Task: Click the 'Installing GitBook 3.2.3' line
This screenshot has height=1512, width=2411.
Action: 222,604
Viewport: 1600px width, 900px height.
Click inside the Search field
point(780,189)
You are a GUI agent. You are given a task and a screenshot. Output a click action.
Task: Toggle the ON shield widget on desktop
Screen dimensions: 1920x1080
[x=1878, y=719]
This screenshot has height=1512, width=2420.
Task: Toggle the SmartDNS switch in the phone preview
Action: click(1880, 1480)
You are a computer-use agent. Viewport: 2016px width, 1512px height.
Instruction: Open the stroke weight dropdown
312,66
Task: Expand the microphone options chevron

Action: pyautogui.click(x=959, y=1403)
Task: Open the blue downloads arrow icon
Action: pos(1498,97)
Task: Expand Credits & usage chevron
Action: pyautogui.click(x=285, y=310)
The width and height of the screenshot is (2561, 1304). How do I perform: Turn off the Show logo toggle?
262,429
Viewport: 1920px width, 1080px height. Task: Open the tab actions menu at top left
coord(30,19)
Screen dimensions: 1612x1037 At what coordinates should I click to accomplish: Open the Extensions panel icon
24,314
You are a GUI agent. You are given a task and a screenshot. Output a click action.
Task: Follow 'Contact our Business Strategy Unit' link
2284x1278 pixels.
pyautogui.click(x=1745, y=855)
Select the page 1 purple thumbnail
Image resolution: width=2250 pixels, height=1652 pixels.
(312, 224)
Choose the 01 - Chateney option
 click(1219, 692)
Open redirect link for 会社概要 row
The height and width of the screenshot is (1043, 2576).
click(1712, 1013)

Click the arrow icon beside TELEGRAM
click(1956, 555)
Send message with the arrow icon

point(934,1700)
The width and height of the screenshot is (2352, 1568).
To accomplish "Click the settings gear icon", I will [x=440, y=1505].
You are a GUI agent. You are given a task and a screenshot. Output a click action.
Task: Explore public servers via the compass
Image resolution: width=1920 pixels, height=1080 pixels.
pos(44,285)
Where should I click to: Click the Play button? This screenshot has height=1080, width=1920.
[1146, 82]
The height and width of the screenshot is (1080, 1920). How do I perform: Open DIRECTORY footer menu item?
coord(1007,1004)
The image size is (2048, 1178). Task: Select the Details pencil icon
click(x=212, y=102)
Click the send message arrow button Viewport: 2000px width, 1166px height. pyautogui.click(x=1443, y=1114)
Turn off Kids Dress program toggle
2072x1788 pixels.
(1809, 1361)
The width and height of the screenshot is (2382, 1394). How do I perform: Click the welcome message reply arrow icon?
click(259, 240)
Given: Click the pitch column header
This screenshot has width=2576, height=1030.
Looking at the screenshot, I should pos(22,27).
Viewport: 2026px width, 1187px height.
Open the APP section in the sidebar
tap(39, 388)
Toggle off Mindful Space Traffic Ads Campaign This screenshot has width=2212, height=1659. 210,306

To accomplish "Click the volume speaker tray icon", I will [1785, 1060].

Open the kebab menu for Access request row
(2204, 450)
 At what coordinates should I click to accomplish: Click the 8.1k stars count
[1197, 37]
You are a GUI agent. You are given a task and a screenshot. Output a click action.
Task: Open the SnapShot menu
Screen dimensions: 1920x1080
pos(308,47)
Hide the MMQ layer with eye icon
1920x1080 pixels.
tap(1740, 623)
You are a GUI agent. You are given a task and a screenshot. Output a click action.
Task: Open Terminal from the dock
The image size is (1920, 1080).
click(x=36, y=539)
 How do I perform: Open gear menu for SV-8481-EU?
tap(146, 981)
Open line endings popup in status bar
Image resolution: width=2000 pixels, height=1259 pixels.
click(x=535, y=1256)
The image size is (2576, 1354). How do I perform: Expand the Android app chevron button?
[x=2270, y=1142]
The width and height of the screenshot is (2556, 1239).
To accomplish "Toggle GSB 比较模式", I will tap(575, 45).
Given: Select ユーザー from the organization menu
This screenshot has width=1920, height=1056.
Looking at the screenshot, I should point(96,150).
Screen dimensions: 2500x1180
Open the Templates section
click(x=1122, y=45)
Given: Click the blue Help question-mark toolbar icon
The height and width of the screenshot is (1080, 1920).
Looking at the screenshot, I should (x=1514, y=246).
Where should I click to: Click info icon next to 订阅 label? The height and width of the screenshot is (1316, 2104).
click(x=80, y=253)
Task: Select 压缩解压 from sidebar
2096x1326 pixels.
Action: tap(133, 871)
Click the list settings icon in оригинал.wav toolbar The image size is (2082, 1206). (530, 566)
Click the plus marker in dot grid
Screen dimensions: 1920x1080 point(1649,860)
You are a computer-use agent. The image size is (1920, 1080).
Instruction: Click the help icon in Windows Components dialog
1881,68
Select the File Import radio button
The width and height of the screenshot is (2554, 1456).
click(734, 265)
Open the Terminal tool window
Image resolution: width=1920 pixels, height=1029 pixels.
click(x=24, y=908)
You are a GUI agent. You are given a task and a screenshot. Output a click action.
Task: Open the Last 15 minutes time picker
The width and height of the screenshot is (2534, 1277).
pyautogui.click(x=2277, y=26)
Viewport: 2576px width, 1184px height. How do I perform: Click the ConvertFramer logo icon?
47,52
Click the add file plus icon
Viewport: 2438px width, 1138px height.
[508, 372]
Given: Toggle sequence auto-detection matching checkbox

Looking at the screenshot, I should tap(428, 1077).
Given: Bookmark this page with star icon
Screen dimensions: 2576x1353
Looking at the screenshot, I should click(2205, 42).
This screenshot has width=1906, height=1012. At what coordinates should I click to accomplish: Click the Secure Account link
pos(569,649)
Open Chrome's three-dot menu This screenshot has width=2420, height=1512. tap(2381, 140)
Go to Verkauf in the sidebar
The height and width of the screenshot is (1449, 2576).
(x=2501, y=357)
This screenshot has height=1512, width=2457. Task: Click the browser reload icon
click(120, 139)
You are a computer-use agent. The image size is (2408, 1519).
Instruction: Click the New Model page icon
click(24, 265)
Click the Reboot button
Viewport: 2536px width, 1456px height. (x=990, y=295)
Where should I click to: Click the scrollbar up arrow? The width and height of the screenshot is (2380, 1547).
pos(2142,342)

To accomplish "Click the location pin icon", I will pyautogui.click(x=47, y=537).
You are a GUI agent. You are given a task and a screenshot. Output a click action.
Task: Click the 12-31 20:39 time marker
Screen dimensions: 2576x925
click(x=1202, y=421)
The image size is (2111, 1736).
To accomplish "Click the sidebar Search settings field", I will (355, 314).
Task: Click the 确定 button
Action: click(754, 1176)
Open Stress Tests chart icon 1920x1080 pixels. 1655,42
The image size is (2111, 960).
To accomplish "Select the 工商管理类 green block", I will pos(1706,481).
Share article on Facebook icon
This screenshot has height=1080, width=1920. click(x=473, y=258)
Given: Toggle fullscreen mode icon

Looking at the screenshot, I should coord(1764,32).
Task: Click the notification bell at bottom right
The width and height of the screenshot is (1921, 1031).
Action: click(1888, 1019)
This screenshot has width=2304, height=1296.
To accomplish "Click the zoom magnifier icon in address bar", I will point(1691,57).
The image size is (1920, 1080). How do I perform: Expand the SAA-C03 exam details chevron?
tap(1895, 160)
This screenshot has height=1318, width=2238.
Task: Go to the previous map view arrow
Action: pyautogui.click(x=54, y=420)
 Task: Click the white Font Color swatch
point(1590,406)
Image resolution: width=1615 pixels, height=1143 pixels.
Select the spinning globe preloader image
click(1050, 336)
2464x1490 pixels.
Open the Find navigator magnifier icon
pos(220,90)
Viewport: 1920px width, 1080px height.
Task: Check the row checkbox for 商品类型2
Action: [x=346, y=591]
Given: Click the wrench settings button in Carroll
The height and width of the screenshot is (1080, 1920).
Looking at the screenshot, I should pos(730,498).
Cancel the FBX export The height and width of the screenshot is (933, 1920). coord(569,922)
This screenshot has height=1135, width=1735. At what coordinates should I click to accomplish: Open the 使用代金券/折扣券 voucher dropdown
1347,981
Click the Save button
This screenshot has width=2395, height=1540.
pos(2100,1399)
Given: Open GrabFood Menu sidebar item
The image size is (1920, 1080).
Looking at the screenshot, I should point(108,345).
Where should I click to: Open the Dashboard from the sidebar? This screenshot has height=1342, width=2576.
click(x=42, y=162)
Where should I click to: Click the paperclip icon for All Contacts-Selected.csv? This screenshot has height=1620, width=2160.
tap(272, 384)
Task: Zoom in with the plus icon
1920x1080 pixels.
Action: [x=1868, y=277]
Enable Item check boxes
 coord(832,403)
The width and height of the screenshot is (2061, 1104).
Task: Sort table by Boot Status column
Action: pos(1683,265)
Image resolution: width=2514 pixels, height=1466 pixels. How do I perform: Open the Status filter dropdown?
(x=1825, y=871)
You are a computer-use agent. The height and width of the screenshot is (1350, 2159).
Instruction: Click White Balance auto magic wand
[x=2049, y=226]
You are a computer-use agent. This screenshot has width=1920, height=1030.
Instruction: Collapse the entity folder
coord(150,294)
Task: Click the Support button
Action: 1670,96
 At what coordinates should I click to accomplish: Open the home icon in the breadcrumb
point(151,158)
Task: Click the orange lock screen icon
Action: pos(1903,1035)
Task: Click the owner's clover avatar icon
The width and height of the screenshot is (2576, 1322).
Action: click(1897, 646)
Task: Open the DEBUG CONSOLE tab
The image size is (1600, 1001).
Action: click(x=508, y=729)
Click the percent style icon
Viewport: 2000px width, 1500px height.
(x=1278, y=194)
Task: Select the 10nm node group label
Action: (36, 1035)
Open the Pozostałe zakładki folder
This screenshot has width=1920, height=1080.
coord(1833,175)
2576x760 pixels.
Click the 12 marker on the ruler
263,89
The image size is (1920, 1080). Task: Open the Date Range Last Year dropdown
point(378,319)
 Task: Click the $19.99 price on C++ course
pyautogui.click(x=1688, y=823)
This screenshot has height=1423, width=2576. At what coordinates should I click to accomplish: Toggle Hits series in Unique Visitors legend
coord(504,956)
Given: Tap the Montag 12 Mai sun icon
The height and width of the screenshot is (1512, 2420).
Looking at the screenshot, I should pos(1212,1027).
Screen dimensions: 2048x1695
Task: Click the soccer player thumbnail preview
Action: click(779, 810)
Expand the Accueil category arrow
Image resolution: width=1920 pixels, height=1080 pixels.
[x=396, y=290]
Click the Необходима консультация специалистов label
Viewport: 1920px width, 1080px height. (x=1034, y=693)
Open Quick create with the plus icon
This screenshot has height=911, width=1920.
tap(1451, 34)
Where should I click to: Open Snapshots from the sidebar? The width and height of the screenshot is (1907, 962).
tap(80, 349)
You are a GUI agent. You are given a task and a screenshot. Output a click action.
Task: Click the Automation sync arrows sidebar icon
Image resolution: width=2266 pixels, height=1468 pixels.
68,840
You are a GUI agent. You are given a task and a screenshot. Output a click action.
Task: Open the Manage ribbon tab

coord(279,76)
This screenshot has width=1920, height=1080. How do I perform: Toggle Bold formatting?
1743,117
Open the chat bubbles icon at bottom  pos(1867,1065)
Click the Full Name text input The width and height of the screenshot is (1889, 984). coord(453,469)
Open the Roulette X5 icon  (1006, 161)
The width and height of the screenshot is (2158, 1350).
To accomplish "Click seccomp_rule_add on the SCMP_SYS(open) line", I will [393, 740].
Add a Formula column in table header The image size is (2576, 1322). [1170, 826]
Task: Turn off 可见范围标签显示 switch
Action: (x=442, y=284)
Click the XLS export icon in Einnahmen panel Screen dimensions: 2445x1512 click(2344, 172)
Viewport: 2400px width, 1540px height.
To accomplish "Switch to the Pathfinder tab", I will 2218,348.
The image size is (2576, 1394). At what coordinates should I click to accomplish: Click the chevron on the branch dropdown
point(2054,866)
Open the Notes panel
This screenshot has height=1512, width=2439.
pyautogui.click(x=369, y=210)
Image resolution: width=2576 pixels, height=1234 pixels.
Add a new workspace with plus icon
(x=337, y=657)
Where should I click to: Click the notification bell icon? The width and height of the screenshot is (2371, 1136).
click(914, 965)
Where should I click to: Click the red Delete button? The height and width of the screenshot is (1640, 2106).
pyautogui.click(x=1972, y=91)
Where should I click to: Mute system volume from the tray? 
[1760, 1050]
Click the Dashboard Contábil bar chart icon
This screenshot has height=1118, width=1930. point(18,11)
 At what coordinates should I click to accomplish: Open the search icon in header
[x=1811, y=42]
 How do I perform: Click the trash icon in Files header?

——————

▶ **Task to complete**:
Every line that holds the word "bottom" should be copied from the listing.

▶ **Response to this task**:
Task: Click the notification bell at bottom right
Open the chat bubbles icon at bottom  pos(1867,1065)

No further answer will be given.